> _WORK TASK_: Make an exact copy of all the entries, with the pictures left out.

> _EXERCISE INPUT_:

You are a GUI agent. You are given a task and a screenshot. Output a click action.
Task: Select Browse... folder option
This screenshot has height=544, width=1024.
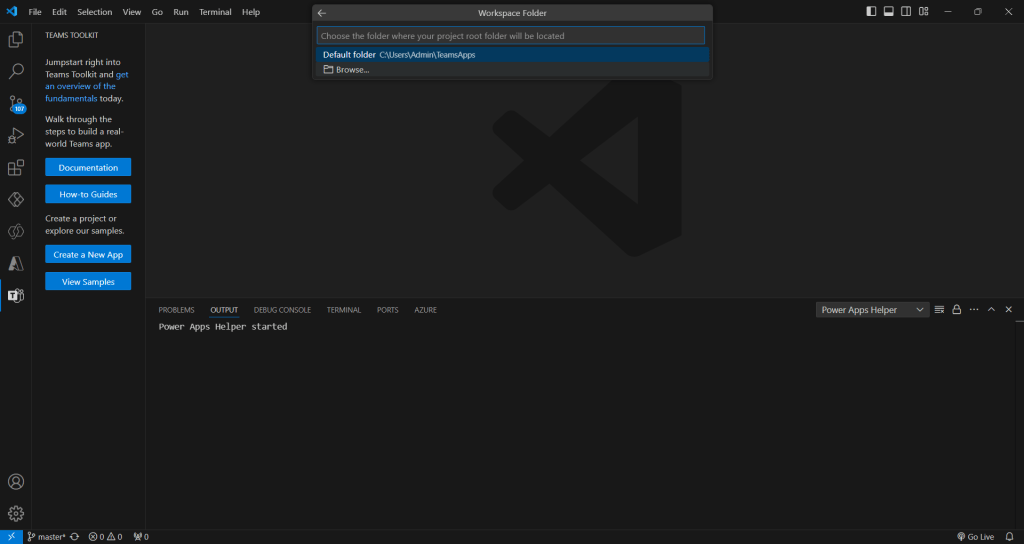352,70
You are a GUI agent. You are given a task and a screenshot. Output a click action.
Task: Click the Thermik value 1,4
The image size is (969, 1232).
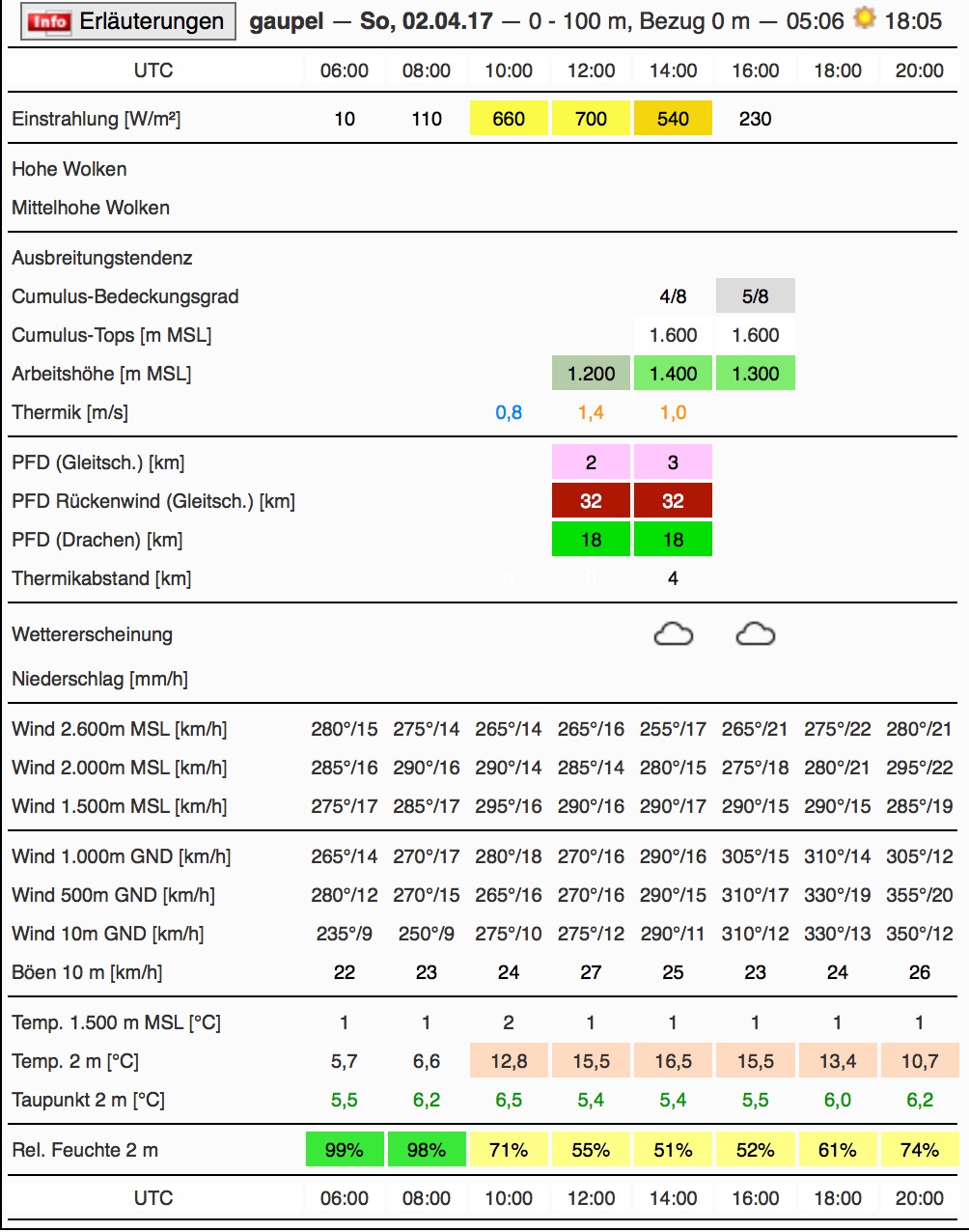click(591, 412)
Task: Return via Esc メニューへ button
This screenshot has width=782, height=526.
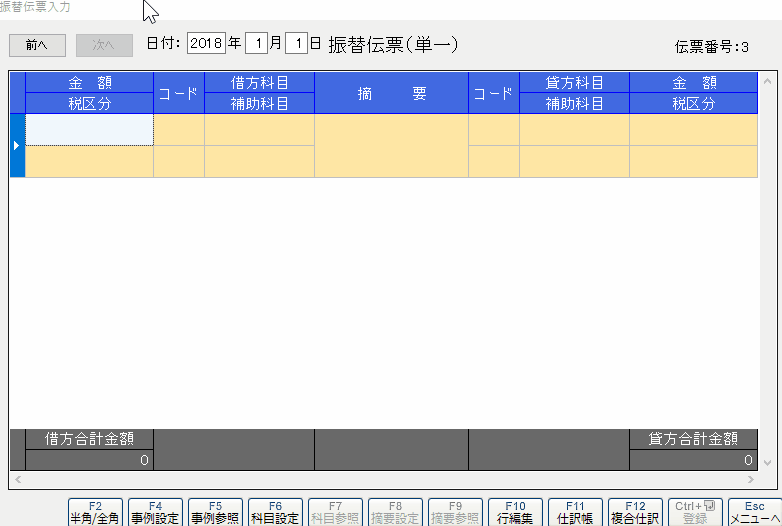Action: pyautogui.click(x=755, y=512)
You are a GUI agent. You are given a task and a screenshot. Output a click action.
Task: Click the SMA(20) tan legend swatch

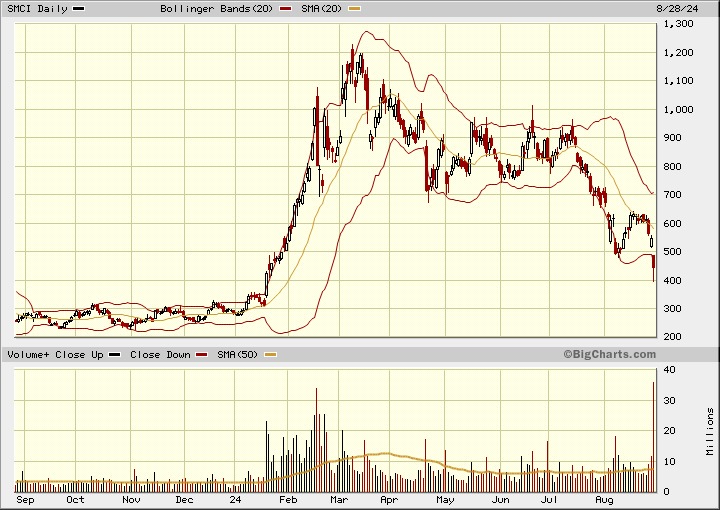click(x=355, y=9)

> _RESULT FOR THIS TASK_:
You are a GUI agent. You are given a task and a screenshot. Output a click action.
Task: Select Browse... folder option
This screenshot has height=544, width=1024.
352,70
You are a GUI agent. You are given a task and a screenshot. Output a click action.
Task: Click the Thermik value 1,4
The image size is (969, 1232).
click(591, 412)
Task: Return via Esc メニューへ button
This screenshot has width=782, height=526.
Action: pyautogui.click(x=755, y=512)
You are a GUI agent. You are given a task and a screenshot. Output a click action.
Task: Click the SMA(20) tan legend swatch

click(x=355, y=9)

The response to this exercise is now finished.